Copy the rows from the line with "Padelness 2025 –" up to and including the line with "Padel TPRA Road", and increase every coordinate by 145 while leaving each row's text unchanged. Return only those rows.

## INPUT DATA
______________________________
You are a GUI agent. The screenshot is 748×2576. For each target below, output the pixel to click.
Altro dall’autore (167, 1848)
______________________________
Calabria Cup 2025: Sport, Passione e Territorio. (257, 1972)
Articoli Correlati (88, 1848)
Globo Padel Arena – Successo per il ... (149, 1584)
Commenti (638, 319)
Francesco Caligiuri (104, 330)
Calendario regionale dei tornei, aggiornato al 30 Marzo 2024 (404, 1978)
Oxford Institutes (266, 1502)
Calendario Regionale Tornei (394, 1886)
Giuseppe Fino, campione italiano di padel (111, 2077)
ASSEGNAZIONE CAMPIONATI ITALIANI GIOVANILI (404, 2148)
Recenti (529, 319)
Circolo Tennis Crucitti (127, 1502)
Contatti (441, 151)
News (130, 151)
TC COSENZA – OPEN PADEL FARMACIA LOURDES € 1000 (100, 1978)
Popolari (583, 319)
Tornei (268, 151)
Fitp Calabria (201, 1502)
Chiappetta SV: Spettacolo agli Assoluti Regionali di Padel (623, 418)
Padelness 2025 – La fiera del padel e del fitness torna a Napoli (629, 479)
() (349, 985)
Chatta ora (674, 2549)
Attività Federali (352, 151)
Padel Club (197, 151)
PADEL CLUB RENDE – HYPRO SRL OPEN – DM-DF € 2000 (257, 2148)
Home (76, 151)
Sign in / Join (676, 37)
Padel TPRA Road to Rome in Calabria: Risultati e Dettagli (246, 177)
______________________________
## REPLY
Padelness 2025 – La fiera del padel e del fitness torna a Napoli (774, 624)
() (494, 1130)
Chatta ora (819, 2694)
Attività Federali (497, 296)
Padel Club (342, 296)
PADEL CLUB RENDE – HYPRO SRL OPEN – DM-DF € 2000 (402, 2293)
Home (221, 296)
Sign in / Join (821, 182)
Padel TPRA Road to Rome in Calabria: Risultati e Dettagli (391, 322)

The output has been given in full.